The intensity of current research into the field of image recognition reflects the potential ramifications of computers being able to make sense of the visual world, either through neural networks or advances in database classification, or both. There is a magnitude of difference between an AI that can compare a real-world situation to the most prevalent features of a dataset query and one that can itself competently generate such data-sets based on effective learning algorithms – and then use that knowledge.
At the political high end, effective AI-based image recognition has huge significance in terms of security infrastructure, whilst the commercial applications, as currently being researched by Amazon, have significant economic consequences.
Scientific researchers for Facebook AI Research (FAIR) believe that the classic challenges of image classification, edge detection, object detection and semantic segmentation are so near to being solved that the field should turn its sights to the next major challenge: occlusion, or the fact that objects in a photo must often be ‘guessed’, either because they are cropped by the image frame, hidden by other elements, further away from ‘adjacent’ objects than may be immediately obvious or, in certain instances, logically indistinguishable from non-contiguous elements in the frame.

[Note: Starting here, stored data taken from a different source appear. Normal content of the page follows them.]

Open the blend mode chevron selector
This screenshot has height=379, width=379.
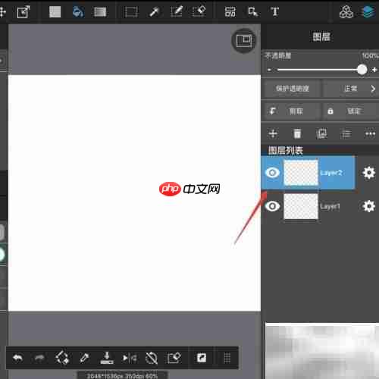[x=373, y=89]
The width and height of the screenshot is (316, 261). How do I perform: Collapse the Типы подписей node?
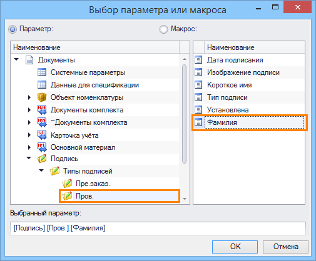41,170
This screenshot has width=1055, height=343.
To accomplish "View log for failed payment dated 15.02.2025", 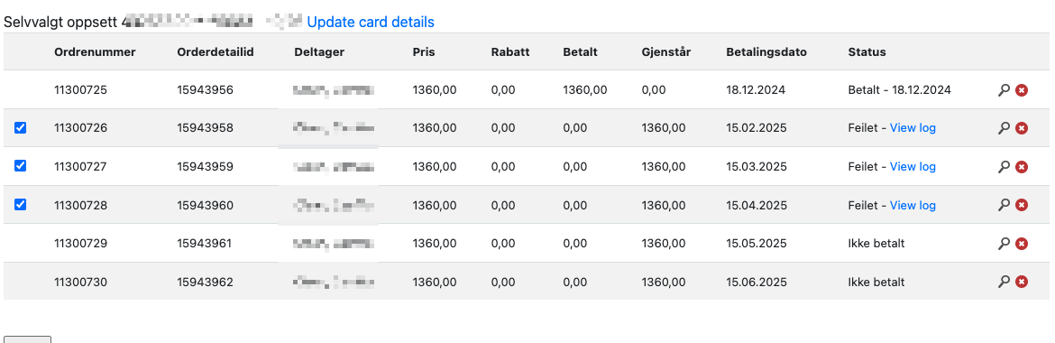I will click(x=913, y=128).
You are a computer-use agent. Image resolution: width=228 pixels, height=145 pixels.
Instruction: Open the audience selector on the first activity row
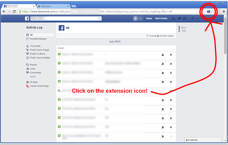163,55
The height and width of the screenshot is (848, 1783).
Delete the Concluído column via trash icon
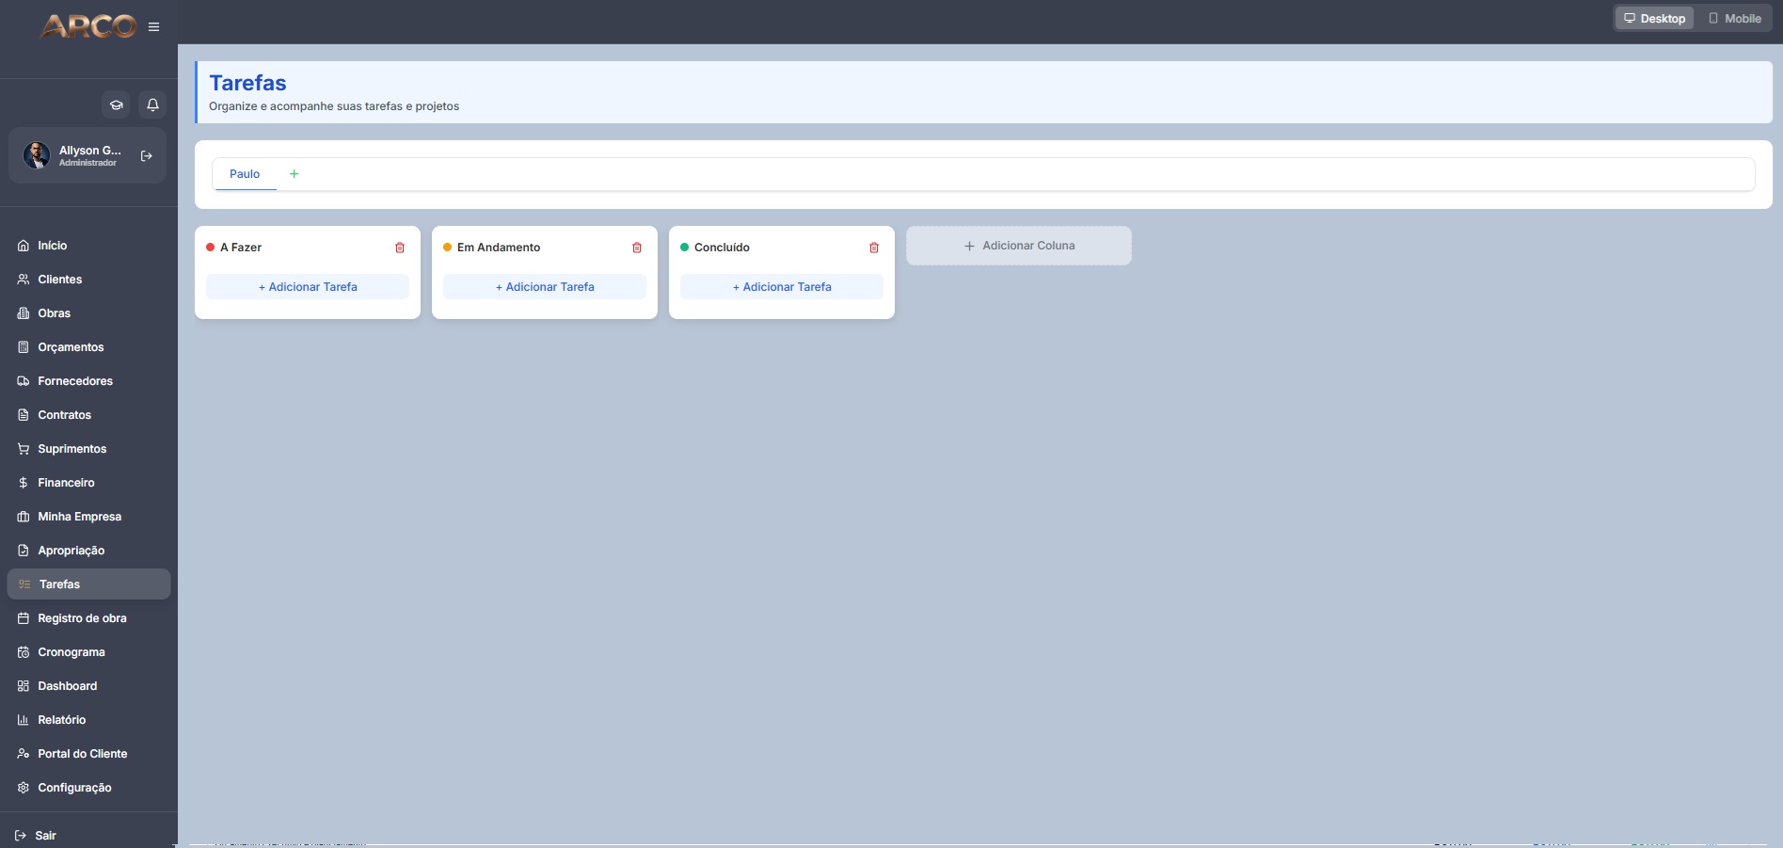point(874,248)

In Semantic Amodal Segmentation [PDF], FAIR researchers Yan Zhu, Yuandong Tian and Piotr Dollár – together with Rutgers University Department of Computer Science fellow Dimitris Mexatas – set small groups of human subjects to the task of ‘completing’ a vector outline for subjects in photographs which are not entirely visible.
In addition to distinguishing the occluded suggested outlines, the volunteers were also tasked with imposing a z-order on the classified objects, i.e. suggesting which are nearer to the camera.
In the case of three huddled fox-cubs, this information is more or less intrinsic due to the fact that the cub with no occlusion (i.e. completely shown) is almost certain to be at the front of the group. In the case of a stag in front of stag-like branches, and regarding a perspective-shortening long lens, or of a musician holding an instrument (see image right), the distinction is far clearer to a human than an AI.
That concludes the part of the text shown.